Provided entries:
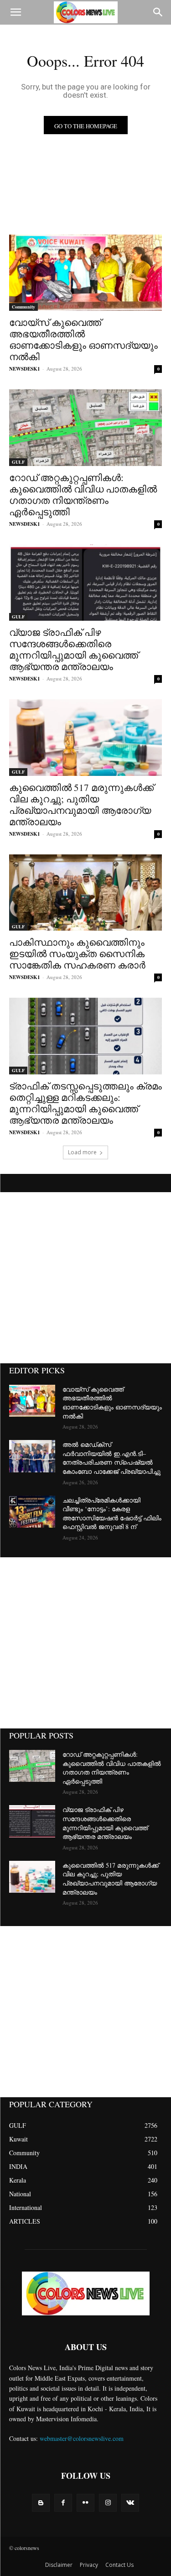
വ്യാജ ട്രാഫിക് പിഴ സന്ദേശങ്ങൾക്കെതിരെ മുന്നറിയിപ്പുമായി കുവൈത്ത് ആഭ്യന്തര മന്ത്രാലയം (73, 649)
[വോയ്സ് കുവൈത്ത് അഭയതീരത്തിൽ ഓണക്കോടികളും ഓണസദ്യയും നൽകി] (85, 273)
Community (23, 307)
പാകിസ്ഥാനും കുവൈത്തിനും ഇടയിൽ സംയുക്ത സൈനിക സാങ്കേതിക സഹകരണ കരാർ (77, 953)
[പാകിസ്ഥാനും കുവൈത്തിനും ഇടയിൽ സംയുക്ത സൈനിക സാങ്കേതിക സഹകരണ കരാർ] (85, 892)
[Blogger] (41, 2503)
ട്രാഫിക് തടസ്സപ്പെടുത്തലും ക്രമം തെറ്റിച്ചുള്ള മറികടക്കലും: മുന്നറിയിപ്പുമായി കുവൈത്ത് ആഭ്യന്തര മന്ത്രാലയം (85, 1102)
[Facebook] (63, 2503)
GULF (18, 462)
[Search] (158, 12)
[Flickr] (85, 2503)
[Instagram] (108, 2503)
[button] (15, 12)
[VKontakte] (130, 2503)
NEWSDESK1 (24, 368)
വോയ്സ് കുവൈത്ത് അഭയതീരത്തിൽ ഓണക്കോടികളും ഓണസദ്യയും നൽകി (83, 339)
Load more (82, 1152)
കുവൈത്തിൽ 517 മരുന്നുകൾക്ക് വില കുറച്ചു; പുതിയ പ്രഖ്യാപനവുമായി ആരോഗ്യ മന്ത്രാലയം (81, 804)
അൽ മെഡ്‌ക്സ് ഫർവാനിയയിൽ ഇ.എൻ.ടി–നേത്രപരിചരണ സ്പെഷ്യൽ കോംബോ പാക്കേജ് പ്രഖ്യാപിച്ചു (111, 1458)
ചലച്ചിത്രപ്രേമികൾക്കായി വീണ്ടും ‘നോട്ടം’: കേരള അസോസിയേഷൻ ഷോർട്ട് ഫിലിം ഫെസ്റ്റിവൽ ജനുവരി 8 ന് (111, 1513)
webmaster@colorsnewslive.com (82, 2438)
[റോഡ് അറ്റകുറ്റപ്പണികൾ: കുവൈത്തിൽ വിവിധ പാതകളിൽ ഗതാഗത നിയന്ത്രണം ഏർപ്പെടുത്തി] (85, 427)
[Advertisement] (85, 1277)
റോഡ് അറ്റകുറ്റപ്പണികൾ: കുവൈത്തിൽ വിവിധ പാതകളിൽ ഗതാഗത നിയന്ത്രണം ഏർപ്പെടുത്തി (83, 494)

Your objective: Reproduce exactly the lines of the records above from the one with "[Blogger] (41, 2503)" to the one with "NEWSDESK1 (24, 368)", both included, and leave out everything else.

Solution to this problem:
[Blogger] (41, 2503)
ട്രാഫിക് തടസ്സപ്പെടുത്തലും ക്രമം തെറ്റിച്ചുള്ള മറികടക്കലും: മുന്നറിയിപ്പുമായി കുവൈത്ത് ആഭ്യന്തര മന്ത്രാലയം (85, 1102)
[Facebook] (63, 2503)
GULF (18, 462)
[Search] (158, 12)
[Flickr] (85, 2503)
[Instagram] (108, 2503)
[button] (15, 12)
[VKontakte] (130, 2503)
NEWSDESK1 (24, 368)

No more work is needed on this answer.